GCP custom applications also presented its own set of issues – custom apps were difficult to integrate – even with Stackdriver, or us logging to BigQuery, presented a lot of issues to send these logs to Alienvault. When we could configure to send to BigQuery, we couldn’t filter properly, causing our 1TB per month customer quota to be annihilated within days. Now, getting PUB/SUB to work with Alienvault requires APIs to be written, and on top of that to have Alienvault write the custom plugins – all these add to pro services costs, and more importantly, resource and time cost to the project.

So what happens now? In the next General Acceptance/Availability of USM-A, GCP will be supported. The information is sparse so more updates will be forthcoming. But the GCP sensor will be able to:

a) Perform threat detection (like all other sensors), asset discovery, provide Alarms, events, widgets, correlation etc. Basically, it will be native to GCP, doing what it is doing for AWS, Azure and on-prem Hyper and VMWare.

b) Detect VPC flow logs

c) Monitor cloud services through Stackdriver

The last bit is very important. Stackdriver, in essence, is GCP’s answer to Cloudwatch and Cloudtrail of AWS. It monitors and manages services, containers, applications and infrastructure for the cloud. If you have a Cloud services or developing cloud applications, you should be able to support Stackdriver logging. In GCP Compute, the logging agent is used to stream logs from VM Instances. It can even provide the traditional network flow logs (or VPC flow logs), which MSPs can use to monitor network health etc. In other words, this ugly GCP little brother solution is going to get buffed. We’re going to look a lot better now.

The roadmap is bright: Automatic response action against a cloud service when a security event occurs – putting Alienvault into more of a proactive than detective stance it takes traditionally. This is similar to what the Cloudflare integration is achieving. More and more GCP services will be added to be supported. There is also a topic on “User Entity Behaviour Analytics” – which is basically matching behaviour to normal baselines and telling us that Bob is having coffee at 10 am instead of his usual 8 am, which meant he was running late to work, which meant he got stuck in traffic, which meant he left the house late, which meant he woke up late, which meant he slept late last night, which meant he went out for a drink with someone and got smashed, which could possibly mean he is having an affair with a stripper named Daisy. Maybe.

So, pretty exciting times, Aliens!

The other one on the plate wasn’t on the normal discussion agenda but was brought up by us on the international call – we just bombarded the screen with around 10 – 15 queries and at least 4 made it to the table. One of them was: when the hell are we going to get to do our own plugins?

__Goals__
1. In the Alienvault post, which GCP service is described as GCP's answer to Cloudwatch and Cloudtrail of AWS?
2. Resume the Alienvault post, picking up right after its final question about custom plugins.
The listing comes from a separate source and is unrelated to the Alienvault post.

__Source material__
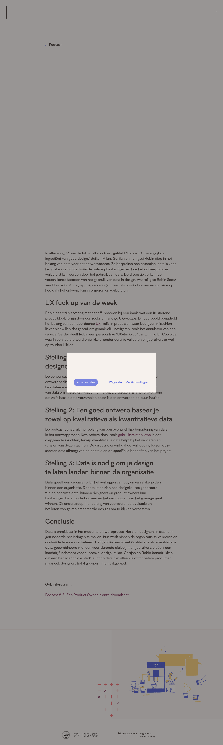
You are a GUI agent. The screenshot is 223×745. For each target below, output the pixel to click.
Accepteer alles (86, 382)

__The replies__
1. Stackdriver.

2.
No offence to Alienvault, who currently for USM-A are doing our client’s custom plugins – but 3 – 4 weeks isn’t really going to cut it. Furthermore, sometimes we are not even getting what we want from the custom plugins. We don’t blame Alienvault. The application is ours (as in our client’s). We are the ones who know the events, the priorities. We know what we want to see. We just can’t develop the plugins like what we do now for our USM Appliance clients.

Imagine the win-win situation here. We write plugins for clients (assuming its similar to Appliance), within 2 – 3 days we are done. Testing, another 1 – 2 days. Instead of setting the project timeline back 3 – 4 weeks we are 1 week in. That’s a HUGE impact for compliance clients who are often chasing a deadline. 3 weeks squashed to 1? Hell, Yeah! The win is also for Alienvault. They don’t have to deal with nagging customers or smart-ass channel partners like us banging them for not updating us on our new application plugin. Imagine the parties engineers can now attend to instead of writing regex for a company operating in Elbonia. Imagine the time they now can save and spend socialising with the rest of the world, or having the chance to meet people like Daisy.

It’s a whole new world, really.

So, Alienvault, please, get those updates to us as soon as you can and the world will be a better place for it.

If you need any information on Alienvault, or general help on your SIEM or PCI-DSS compliance, drop us an email on alienvault@pkfmalaysia.com and we will attend to it immediately!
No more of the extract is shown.